市指定文化財(有形文化財・平成24年3月30日)

 この俳句額は「献春の部発句」と題された、寛政8年(1796)2月28日紀年銘の、市内で2番目に古い奉納俳句額である。材質は桧で大きさは縦42センチメートル、横164センチメートル、厚さ4センチメートル。裏面には「摩訶威怒王(まかいぬおう)」と不動明王の別称が横書きで墨書されている。
 額には、春秋庵加舎白雄(かやしらお)門下の俳人たちを中心に、前段に市域及び近在の俳人たちの句を、後段には関東・甲信地方を中心に広がる白雄門下の句を配し、合わせて18句が記されている。
 加舎白雄は、江戸蕉門の白井鳥酔(ちょうすい)に師事し、埼玉県内を来遊して各地に蕉風俳諧を広めた人物で、安永9年(1780)には日本橋鉄砲町に春秋庵を結んだことから、白雄の俳諧は春秋庵俳諧といわれている。
 市内では扇町屋を中心に白雄門下が多く、その中には其山(きざん)(長谷部代治郎)や烏暁(うぎょう)(長谷部吉右衛門)、棣花(ていか)(栗原平兵衛)のほか呉雪(ごせつ)、兎庵(とあん)、白咄(はくとつ)、畉牧(ふぼく)、素練(それん)などが知られていた。

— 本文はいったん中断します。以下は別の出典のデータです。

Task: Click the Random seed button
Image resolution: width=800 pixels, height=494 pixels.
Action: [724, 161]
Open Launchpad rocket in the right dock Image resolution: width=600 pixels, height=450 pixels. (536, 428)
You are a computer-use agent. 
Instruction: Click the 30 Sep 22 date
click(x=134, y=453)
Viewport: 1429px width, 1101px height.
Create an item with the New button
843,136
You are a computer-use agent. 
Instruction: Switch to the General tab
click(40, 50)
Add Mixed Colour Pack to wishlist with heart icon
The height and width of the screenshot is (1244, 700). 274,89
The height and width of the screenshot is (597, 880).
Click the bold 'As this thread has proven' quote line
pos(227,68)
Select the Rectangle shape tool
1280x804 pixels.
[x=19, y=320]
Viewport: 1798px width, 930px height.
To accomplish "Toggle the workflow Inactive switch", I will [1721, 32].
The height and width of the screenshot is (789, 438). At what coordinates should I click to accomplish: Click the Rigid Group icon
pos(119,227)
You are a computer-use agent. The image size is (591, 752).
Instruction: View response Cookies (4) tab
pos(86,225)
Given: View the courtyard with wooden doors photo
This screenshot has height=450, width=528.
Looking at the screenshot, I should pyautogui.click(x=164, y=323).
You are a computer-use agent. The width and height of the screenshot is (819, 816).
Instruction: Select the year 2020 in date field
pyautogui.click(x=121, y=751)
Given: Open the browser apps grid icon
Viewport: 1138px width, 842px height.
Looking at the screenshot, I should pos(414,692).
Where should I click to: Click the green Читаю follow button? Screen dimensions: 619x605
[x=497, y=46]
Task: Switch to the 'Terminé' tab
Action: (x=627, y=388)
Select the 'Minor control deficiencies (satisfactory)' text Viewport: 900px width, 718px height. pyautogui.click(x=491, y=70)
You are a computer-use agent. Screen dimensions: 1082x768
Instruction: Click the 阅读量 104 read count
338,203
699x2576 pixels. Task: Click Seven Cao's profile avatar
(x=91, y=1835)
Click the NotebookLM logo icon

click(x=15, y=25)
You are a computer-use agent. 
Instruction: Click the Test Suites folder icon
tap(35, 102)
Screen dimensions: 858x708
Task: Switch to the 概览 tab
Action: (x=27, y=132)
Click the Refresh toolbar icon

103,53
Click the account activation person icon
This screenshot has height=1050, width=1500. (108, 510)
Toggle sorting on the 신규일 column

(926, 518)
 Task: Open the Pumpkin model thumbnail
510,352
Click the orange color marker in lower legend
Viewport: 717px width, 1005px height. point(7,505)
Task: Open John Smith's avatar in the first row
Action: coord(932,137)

また黒須にも玉峨(ぎょくが)、雄山(ゆうざん)兄弟(繁田武兵衛、忠治郎)がおり、「献春の部発句」前段には玉峨、呉雪、雄山、素練の名が見られる。
 また、後段には、白雄門下を代表する常世田長翠(とこよだちょうすい)や松原庵星布(せいふ)、美濃口春鴻(しゅんこう)、戸谷雙烏(そうう)らの句が載っており、市内における春秋庵俳諧の影響の大きさを知ることができる。
 なお、願主の兎州(としゅう)は牛沢の増田氏と推測される。
 この俳句額は、安永・天明年間から寛政年間における市内の白雄門下と春秋庵連中とのつながりや、市内における俳諧の広がりを知ることのできる貴重な資料である。